> Passage provided:
|---|

Welcome to Day 24 of the 30 Days of Linux Challenge!
Today’s focus is on securing and managing network access using firewalld, nmcli, and iptables
— tools that are deeply integrated into Red Hat-based systems.
📚 Table of Contents
- Why Firewall & Network Management Matters
- Start and Enable firewalld
- Check Firewall Status and Rules
- Allow and Block Services
- Port-Based Rules with firewalld
- Use Zones for Granular Control
- Manage Network Connections with nmcli
- Inspect Rules with iptables
- Try It Yourself
- Why This Matters
Why Firewall & Network Management Matters
🔒 Firewalls protect your system from unauthorized access
🌐 Network tools ensure connectivity, DNS, IP config, and interface control
🚀 Red Hat provides enterprise-grade options to manage both with precision
Start and Enable firewalld
sudo systemctl enable --now firewalld
sudo systemctl status firewalld
Check Firewall Status and Rules
sudo firewall-cmd --state
sudo firewall-cmd --list-all
This shows:
- Active zone (usually public)

|---|

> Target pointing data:
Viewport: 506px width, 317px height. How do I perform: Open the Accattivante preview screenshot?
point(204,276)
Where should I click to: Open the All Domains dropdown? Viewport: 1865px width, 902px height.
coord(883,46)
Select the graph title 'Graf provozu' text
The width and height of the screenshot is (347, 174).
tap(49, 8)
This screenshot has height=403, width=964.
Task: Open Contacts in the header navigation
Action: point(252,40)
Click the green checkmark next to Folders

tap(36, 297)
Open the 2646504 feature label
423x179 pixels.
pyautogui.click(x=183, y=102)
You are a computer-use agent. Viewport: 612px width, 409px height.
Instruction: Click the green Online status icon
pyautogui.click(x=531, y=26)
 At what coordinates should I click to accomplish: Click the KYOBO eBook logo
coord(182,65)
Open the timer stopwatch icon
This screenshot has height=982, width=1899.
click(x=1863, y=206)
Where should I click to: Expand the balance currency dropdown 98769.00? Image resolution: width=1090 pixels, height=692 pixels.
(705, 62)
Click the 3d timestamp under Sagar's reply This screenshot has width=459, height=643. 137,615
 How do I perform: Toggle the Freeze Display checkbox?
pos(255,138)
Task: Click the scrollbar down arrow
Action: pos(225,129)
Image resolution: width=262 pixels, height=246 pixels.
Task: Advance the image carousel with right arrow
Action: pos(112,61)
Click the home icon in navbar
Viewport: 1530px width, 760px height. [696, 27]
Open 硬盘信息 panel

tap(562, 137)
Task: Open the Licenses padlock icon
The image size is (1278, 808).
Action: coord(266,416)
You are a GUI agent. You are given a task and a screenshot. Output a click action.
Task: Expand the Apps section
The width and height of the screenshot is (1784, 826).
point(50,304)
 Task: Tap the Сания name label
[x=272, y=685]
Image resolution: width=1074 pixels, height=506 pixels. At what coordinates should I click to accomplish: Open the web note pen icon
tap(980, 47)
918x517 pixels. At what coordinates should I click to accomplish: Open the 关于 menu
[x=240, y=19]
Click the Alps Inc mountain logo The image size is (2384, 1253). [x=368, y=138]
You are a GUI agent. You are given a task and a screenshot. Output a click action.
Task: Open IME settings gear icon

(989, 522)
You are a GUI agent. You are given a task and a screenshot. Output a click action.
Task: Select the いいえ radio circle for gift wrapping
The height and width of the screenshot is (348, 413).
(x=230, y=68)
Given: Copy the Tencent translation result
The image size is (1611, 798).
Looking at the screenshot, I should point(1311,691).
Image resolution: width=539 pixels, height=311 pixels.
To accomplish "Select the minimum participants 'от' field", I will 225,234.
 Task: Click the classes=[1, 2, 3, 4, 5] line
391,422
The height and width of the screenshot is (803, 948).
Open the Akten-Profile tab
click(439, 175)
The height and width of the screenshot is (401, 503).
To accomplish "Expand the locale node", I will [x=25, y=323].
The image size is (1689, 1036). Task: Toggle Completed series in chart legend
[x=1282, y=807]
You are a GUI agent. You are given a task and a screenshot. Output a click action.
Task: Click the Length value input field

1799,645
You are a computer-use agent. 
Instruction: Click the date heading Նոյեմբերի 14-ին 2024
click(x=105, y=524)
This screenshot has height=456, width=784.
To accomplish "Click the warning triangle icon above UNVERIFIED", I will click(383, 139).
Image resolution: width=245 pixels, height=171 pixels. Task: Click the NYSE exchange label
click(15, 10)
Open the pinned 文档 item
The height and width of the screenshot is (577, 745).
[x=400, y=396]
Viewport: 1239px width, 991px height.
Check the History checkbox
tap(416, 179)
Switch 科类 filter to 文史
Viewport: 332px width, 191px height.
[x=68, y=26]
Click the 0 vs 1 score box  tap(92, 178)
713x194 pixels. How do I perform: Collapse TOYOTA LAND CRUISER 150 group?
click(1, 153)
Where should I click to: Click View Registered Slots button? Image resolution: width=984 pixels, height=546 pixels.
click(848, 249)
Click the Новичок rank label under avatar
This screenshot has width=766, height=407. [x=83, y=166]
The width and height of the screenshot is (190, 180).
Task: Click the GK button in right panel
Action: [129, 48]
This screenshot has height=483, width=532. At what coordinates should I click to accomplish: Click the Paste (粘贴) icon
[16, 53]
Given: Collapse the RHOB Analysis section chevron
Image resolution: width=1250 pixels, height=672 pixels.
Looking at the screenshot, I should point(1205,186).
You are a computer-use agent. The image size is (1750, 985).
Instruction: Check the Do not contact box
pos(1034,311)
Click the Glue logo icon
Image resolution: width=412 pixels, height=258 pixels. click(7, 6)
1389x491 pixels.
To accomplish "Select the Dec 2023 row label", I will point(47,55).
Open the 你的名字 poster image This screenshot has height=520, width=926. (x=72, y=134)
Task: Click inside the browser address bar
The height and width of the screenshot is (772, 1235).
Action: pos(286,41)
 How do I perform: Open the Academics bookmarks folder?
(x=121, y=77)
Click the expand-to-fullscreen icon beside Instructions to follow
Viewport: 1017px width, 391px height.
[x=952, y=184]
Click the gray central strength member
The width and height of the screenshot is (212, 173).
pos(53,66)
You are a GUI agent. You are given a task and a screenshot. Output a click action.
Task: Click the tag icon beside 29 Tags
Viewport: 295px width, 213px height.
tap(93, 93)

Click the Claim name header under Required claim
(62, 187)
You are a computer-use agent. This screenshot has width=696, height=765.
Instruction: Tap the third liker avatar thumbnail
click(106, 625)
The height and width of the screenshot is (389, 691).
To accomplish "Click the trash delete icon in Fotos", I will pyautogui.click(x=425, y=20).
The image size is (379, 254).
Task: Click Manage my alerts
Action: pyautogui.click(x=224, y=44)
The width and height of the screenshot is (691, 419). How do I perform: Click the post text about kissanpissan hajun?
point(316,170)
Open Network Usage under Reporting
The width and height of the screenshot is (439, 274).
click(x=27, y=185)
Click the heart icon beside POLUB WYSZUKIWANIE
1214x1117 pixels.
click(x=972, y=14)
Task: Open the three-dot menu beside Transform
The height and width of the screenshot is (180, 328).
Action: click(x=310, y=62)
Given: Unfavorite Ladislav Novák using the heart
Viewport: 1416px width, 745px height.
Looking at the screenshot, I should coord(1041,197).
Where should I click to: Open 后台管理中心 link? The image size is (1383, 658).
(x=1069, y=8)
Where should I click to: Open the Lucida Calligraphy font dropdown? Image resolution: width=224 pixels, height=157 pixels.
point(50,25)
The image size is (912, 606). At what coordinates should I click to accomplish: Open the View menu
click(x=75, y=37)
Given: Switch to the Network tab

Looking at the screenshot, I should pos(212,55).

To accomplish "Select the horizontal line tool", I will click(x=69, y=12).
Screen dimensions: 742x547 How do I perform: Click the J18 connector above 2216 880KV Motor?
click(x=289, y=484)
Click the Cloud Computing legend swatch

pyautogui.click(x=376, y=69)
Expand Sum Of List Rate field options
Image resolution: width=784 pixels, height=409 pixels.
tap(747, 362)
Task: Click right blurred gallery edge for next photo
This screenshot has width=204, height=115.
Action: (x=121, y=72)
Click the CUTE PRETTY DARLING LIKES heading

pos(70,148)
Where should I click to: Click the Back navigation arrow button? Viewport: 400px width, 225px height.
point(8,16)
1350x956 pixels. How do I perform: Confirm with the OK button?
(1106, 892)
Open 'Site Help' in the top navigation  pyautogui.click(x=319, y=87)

|---|

> What you need to do:
1. According to the Linux firewall tutorial, what command starts and enables firewalld?
2. Set down the part of the Linux firewall tutorial from "Today’s focus is" up to and including "Red Hat-based systems.".

> Answers:
1. sudo systemctl enable --now firewalld

2.
Today’s focus is on securing and managing network access using firewalld, nmcli, and iptables
— tools that are deeply integrated into Red Hat-based systems.